Radicado: 63-001-22-04-000-2017-00130-00

Sala: Penal

Ponente: Dr. Henry Niño Méndez

Fecha: 2017-09-12

Sujetos procesales: BENJAMÍN BOTERO FISCALÍA SECCIONAL 51 DE CHAPARRAL – TOLIMA

LEGITIMACIÓN EN LA CAUSA/No se tiene la calidad de agente oficioso sin exponer las razones por la cuales el agenciado no puede hacer valer sus derechos directamente. “Del análisis armónico de la disposición referida y de los lineamientos de la jurisprudencia frente a la situación que se presenta en el caso que se examina, se advierte que el señor LUIS GABRIEL IDÁRRAGA CUBILLOS, quien realizó la presentación personal de la demanda de tutela, no se encuentra facultado para dicho efecto, pues no es el titular del derecho fundamental que se considera vulnerado y cuya protección se invoca; tampoco ostenta la calidad de representante legal, apoderado o agente oficioso del actor.

En consecuencia, del examen de la demanda se desprende que el señor LUIS GABRIEL IDÁRRAGA CUBILLOS no tiene la calidad de agente oficioso, pues no se acreditó los supuestos de hecho previstos en el artículo 10 del Decreto 2591 de 1991, esto es, no quedó demostrado que el señor BENJAMÍN BOTERO estuviera en imposibilidad de hacer valer por sí mismo sus derechos.” CITAS: sentencia T-214 de abril 1de 2014.

REPÚBLICA DE COLOMBIA RAMA JUDICIAL DEL PODER PÚBLICO TRIBUNAL SUPERIOR DEL DISTRITO JUDICIAL DE ARMENIA SALA DE DECISIÓN PENAL Armenia, septiembre doce de dos mil diecisiete. Radicado 63-001-22-04-000-2017-00130-00 Accionante BENJAMÍN BOTERO Accionado FISCALÍA SECCIONAL 51 DE CHAPARRAL – TOLIMA Magistrado Ponente: HENRY NIÑO MÉNDEZ Aprobado mediante Acta No. 135 de la fecha.

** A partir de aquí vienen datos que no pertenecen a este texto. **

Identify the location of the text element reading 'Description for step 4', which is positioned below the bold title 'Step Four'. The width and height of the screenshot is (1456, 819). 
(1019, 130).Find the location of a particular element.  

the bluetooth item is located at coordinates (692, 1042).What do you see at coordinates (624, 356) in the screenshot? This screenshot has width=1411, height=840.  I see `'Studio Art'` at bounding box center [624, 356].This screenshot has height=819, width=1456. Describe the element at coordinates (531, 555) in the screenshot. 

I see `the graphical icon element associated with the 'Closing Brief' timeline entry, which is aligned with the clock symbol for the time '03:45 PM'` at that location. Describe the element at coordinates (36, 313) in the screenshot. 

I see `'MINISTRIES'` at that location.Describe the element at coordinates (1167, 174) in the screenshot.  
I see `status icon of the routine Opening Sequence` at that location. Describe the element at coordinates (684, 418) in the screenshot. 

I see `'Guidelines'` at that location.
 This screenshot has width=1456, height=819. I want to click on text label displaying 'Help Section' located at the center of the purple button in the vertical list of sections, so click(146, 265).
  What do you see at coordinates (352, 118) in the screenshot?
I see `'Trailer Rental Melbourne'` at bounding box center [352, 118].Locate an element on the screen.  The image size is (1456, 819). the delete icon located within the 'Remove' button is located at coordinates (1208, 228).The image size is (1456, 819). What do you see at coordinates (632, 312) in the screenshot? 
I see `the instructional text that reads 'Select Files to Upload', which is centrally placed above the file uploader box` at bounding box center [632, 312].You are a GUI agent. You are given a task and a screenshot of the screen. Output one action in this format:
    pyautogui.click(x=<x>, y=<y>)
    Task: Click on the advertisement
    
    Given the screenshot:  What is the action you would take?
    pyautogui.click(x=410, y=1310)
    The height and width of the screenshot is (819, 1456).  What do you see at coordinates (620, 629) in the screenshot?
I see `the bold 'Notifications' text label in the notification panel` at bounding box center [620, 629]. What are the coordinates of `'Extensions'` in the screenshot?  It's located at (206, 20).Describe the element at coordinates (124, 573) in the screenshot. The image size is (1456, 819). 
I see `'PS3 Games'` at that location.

Sería del caso avocar el conocimiento de la acción de tutela signada por el señor BENJAMÍN BOTERO y presentada por el ciudadano LUIS GABRIEL IDÁRRAGA CUBILLOS, si no fuera porque se advierte, una vez más, la incursión en el defecto sustancial presentado en la primera demanda y que originó su rechazo, por lo cual no es posible acceder al estudio de la misma.

La acción de tutela ha sido estatuida para que quien se sienta amenazado o vulnerado por alguna actuación u omisión de las autoridades públicas o de los particulares en los casos que expresa la ley, invoque y haga efectivos sus derechos constitucionales, pero solo en aquellos asuntos en los que el sistema jurídico haya dejado un vacío que impida a las personas una plena protección de sus derechos esenciales.

Se reitera, en torno a la legitimación de quien aboga por la protección de un derecho fundamental, el artículo 10 del Decreto 2591 de 1991 establece que la acción de tutela “…podrá ser ejercida, en todo momento y lugar, por cualquier persona vulnerada o amenazada en uno de sus derechos fundamentales, quien actuará por sí misma o a través de representante.

Los poderes se presumirán auténticos”. En tratándose de la posibilidad de actuar a favor de terceros, la misma disposición enseña que “…también se pueden agenciar derechos ajenos cuando el titular de los mismos no esté en condiciones de promover su propia defensa. Cuando tal circunstancia ocurra, deberá manifestarse en la solicitud”. La Corte Constitucional, en sentencia T-214 de abril 1de 2014, con ponencia de la Magistrada MARÍA VICTORIA CALLE CORREA, frente a la figura de la agencia oficiosa, indicó: “3.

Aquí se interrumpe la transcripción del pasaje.